I have over 50 devices now. All work well excepting the flicker issue that requires me to replace a bunch.
To the above point: they worked fine when I bought the first few. I bought another dozen or so and all well again - DOAs excepted. By the time I had one die in the wall, I had a dozen or more in already. I didn't like pulling it out; but I've only had about 5-6 failures from over 50 devices.
It's not what I'd call "reliable hardware" but I can live with the current failure rate if that's how SmartHome wants to run things. :blink:
Don't think that I don't see the irony in the above statements: all fine except that I have to replace a dozen because of bad initial build design; all fine except for the DOAs; etc. I see how silly it is.
Here's the thing:
balance; compromise; give-and-take.
If true reliable controlled lighting was my goal, I'd have gone hard-wired control, not cutting-edge. To my mind, X10 was cutting edge that never approached true market readiness (read as "hardwired reliability"). In my research, I was looking at compromise choices between Insteon, Z-Wave, UPB, and other newer stuff. As always, the stuff that's not out is the only ones with theoretical "no compromise" promise.
I'm just not that gullible any more. :blink:
Z-Wave's got its issues.

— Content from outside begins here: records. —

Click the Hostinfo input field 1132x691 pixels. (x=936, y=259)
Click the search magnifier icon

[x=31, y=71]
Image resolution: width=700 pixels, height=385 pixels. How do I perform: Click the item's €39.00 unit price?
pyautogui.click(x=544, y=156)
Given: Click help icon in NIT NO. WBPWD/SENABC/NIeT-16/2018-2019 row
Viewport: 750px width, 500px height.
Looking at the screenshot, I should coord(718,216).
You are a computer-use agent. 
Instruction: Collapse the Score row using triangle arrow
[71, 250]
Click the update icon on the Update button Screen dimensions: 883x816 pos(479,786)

UPB has its issues. Z-Wave seems to have their reliability issues behind them. UPB performance is yet to be confirmed as behind them.

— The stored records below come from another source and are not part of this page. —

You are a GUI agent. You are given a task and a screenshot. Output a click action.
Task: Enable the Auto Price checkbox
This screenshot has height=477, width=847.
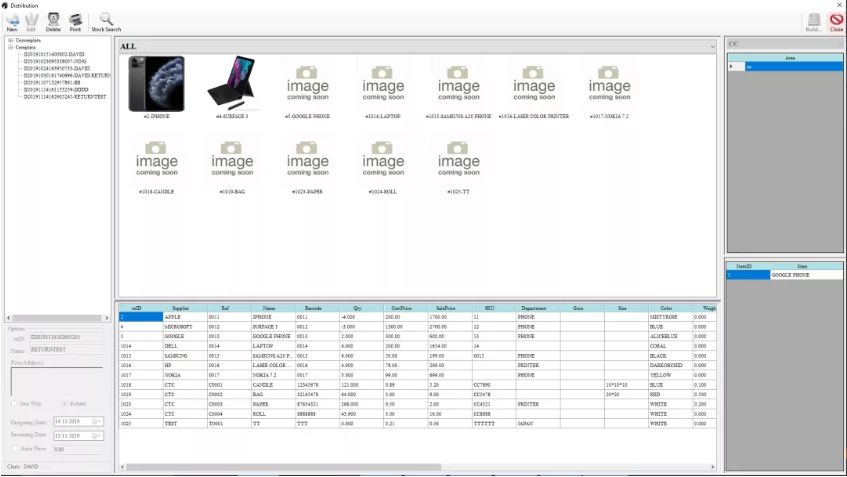click(13, 449)
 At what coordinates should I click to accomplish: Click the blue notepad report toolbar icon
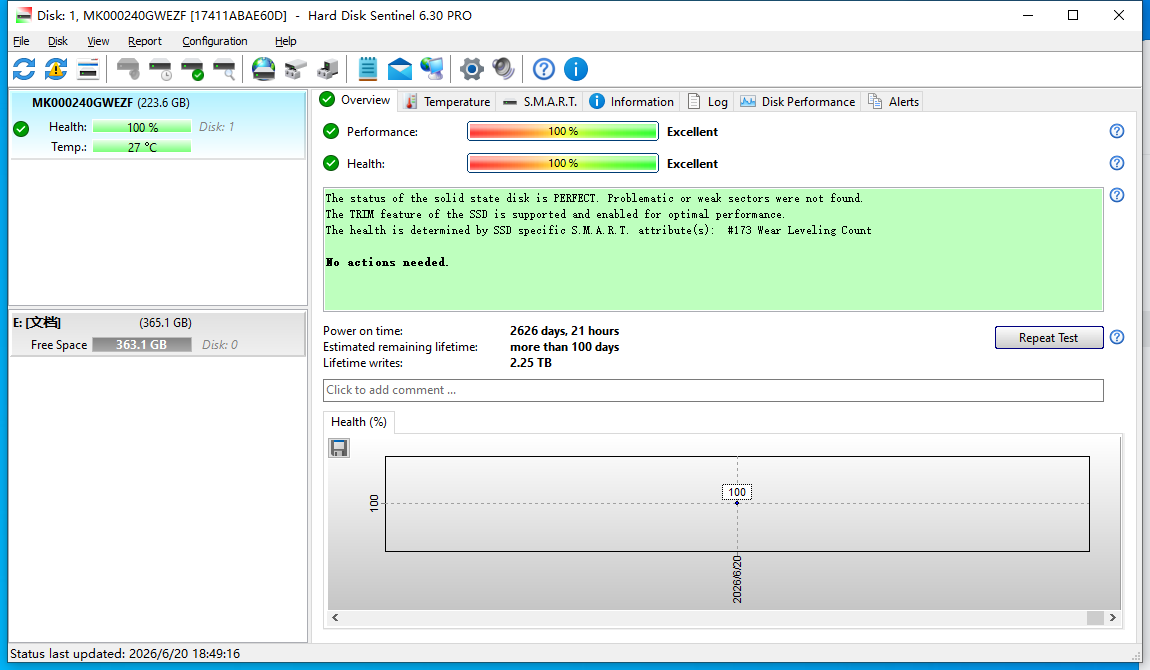pyautogui.click(x=367, y=70)

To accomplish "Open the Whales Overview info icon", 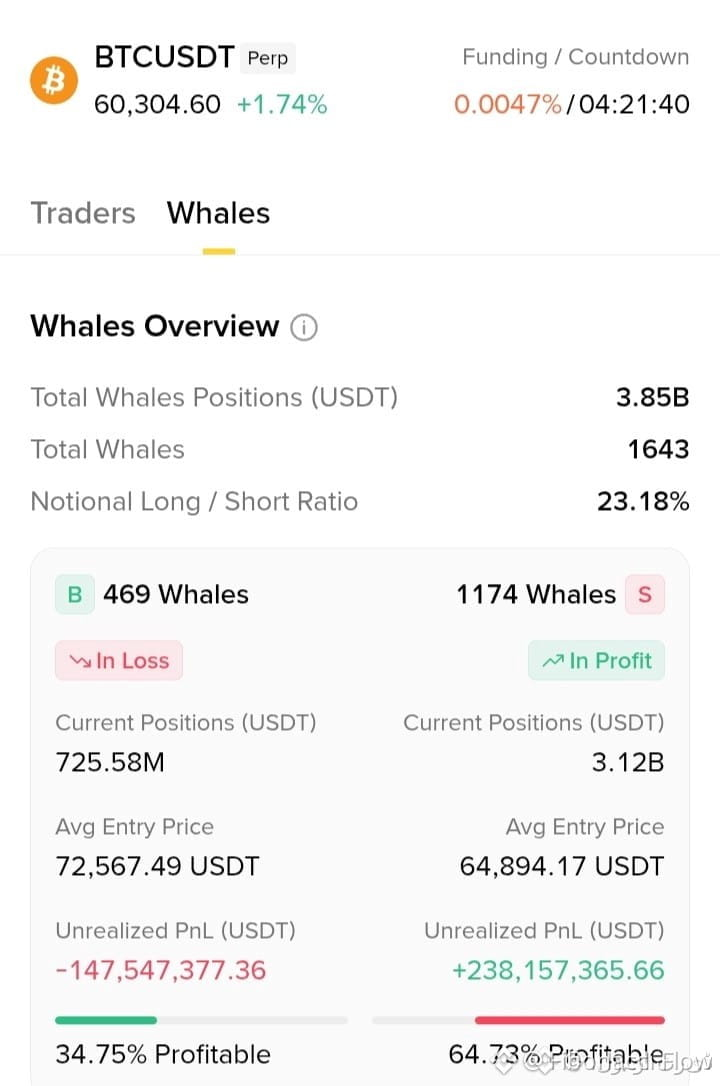I will click(x=303, y=327).
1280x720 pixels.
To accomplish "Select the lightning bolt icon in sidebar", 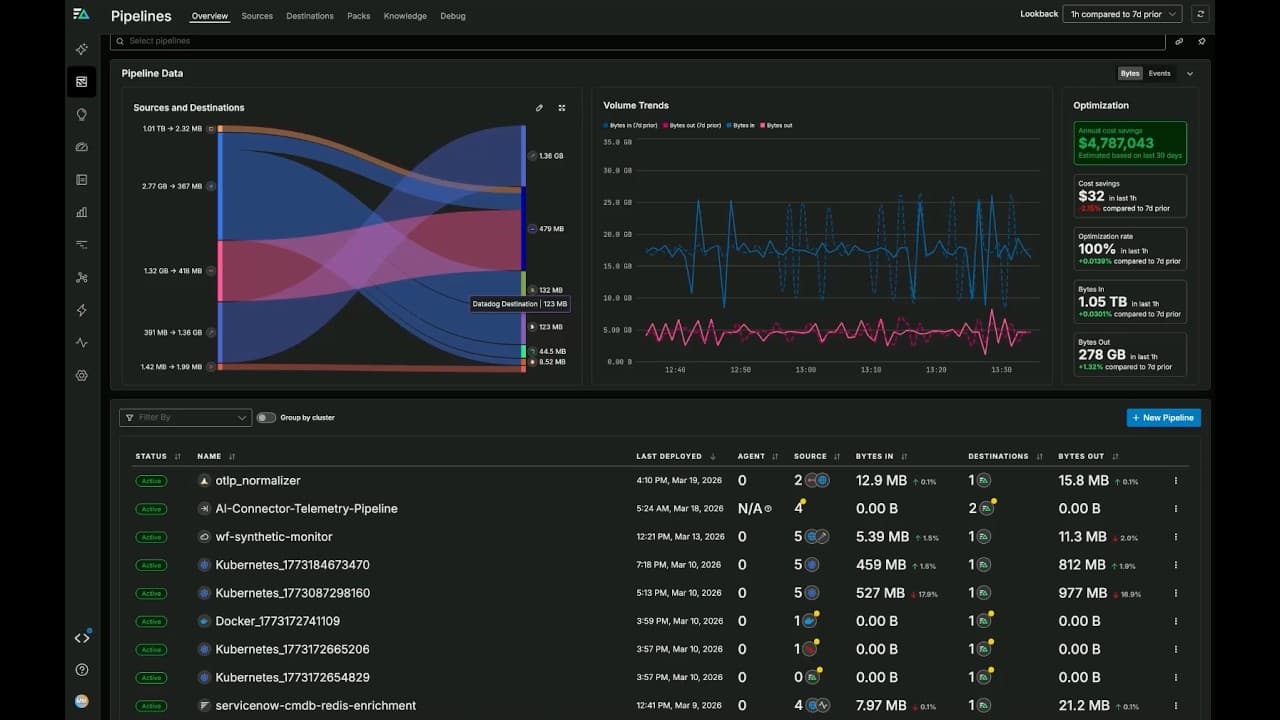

Maybe I'm just a lucky one... but a working Insteon switch is a fast- and reliable-working switch that can even illuminate buttons of other switches to provide more feedback to normal people on states and such. Only X10 or hard-wired systems do that; one unreliably, the other very expensively. Insteon is relatively inexpensive and are able to overcome the major issue, however inconveniently: they'll replace the broken stuff with no questions asked. At least that's been my experience.

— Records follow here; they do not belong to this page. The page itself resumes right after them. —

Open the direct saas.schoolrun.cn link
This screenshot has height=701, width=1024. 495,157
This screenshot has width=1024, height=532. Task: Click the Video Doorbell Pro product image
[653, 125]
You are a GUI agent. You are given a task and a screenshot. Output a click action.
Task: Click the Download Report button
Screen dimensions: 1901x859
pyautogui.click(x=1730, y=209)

QA / QC needs to be fixed.
I don't think we're helping the situation when we do the "Insteon sucks" posts. Of course no-one replies. To present one's self in such an ignorant manner - and so abrasively - is to ask to be treated appropriately: which is to be ignored.
To present the situation for its strengths and weaknesses and stay focused on the few, most significant items may leave the appropriate folks
room to participate in the discussion, at least.
If the purpose is to beat them up, why would anyone expect them to show up for the festivities? :blink:
The point?
Do we have one? Ideally,
one?
Hardware reliability? The failure rates?
Design? Not having to replace because of wrong triac or whatever?
Product availability? Where's this promised device or that one?
Computer-based control? Getting all the features and reliability into the PLC and SDM and such?
How many design teams are there for Insteon?
Who heads this up?
Any chance of getting them to help us understand the priorities if we treat them with respect and expect the same of them?
I'd sure like to treat them with respect and see if perhaps I can get an audience with the right folks. Not for any reason other than to understand where they are focusing their attentions at the moment. I hope it's not on
everything at once, 'cause that's a sure recipe for failure. I'm using the products and very pleased with them - after considering the compromises. What can I expect in the future?
SmartHome? Mike? Whomever? Could we be "rewarded" for professional behavior?